> _Excerpted passage_

————

Israeli president hints at ‘good news’ soon during Gaza visit

• Hamas responds to Tel Aviv’s ceasefire proposal
• Journalist, family among 100 more killed in strikes
• Over 100 aid, rights groups say mass starvation is spreading in Gaza

GAZA: Israel’s President Isaac Herzog visited the Gaza Strip on Wednesday and told soldiers that there were “intensive negotiations about returning” the Israeli prisoners in Gaza, adding that he hopes that they will soon “hear good news”, a statement from the Israeli president’s spokesperson reported.

In a related development, the Palestinian group Hamas submitted its response to an Israeli proposal for a 60-day Gaza ceasefire on Wednesday, according to two Palestinian sources familiar with ongoing talks in Doha.

The response included proposed amendments to clauses on the entry of aid, maps of areas from which the Israeli army should withdraw, and guarantees on securing a permanent end to the war.

————

> _Tasks to perform_
A) In the news report on the Israeli president's Gaza visit, how long is the ceasefire in the Israeli proposal that Hamas responded to?
B) Resume the news report on Herzog's Gaza visit and the ceasefire talks, starting after its final sentence.

Saved data entries
————

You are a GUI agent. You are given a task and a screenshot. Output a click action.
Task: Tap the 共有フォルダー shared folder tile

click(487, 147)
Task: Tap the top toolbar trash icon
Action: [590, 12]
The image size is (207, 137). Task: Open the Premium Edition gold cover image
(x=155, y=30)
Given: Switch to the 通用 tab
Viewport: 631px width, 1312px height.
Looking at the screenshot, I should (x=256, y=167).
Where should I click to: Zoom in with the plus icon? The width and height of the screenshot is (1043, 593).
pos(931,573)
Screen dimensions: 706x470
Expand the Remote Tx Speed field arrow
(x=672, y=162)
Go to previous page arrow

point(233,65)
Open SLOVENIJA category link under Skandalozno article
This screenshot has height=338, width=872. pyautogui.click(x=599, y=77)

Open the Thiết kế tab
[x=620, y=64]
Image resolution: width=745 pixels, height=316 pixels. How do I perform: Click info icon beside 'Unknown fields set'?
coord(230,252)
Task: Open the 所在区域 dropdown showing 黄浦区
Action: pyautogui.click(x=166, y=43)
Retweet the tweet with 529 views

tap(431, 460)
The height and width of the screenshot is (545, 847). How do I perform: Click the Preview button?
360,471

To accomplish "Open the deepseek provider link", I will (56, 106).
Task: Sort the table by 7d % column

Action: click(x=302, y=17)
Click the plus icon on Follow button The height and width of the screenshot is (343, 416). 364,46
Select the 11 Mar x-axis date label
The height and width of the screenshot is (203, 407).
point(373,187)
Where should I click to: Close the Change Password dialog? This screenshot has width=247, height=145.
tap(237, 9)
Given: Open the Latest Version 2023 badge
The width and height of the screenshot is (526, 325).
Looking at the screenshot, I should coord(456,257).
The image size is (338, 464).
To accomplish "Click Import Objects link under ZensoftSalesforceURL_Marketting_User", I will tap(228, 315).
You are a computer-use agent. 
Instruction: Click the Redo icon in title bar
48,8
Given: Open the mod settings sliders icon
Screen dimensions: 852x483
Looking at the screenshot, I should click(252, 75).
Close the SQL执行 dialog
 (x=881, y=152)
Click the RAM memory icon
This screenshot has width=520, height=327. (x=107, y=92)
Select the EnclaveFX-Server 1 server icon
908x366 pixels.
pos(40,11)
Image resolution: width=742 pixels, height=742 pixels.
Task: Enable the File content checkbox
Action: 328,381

————

> _Expected results_
A) 60 days

B)
Negotiators from both sides have been holding indirect talks in Qatar with mediators in an attempt to reach an agreement on a truce deal.

But the talks have dragged on for more than two weeks without a breakthrough, with each side blaming the other for refusing to budge on their key demands.

For Israel, dismantling Hamas’s military and governing capabilities is non-negotiable, while Hamas demands firm guarantees on a lasting truce, a full withdrawal of Israeli troops and the free flow of aid into Gaza.

The United States said special envoy Steve Witkoff would head to Europe this week for talks on Gaza, and might visit the Middle East afterwards.

Witkoff was departing with the “strong hope that we will come forward with another ceasefire as well as a humanitarian corridor for aid to flow, that both sides have in fact agreed to”, State Department spokeswoman Tammy Bruce said.

Journalist among 100 killed

Meanwhile, freelance journalist Wala al-Jaabari, her husband and their five children, were among more than 100 people killed in 24 hours of Israeli strikes or gunfire. The journalist’s family went to bed hungry at their home in Gaza City. Their corpses lay in white shrouds outside their bombed home on Wednesday with their names scribbled in pen. Blood seeped through the shrouds as they lay there, staining them red.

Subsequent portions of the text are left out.